From start to end of the material below, restate each line exactly.
§ §
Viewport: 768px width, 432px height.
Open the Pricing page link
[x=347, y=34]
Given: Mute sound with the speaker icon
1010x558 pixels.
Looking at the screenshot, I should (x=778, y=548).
§ §
» Solved problem:
Viewport: 768px width, 432px height.
Open the Pricing page link
[x=347, y=34]
Given: Mute sound with the speaker icon
1010x558 pixels.
Looking at the screenshot, I should (x=778, y=548).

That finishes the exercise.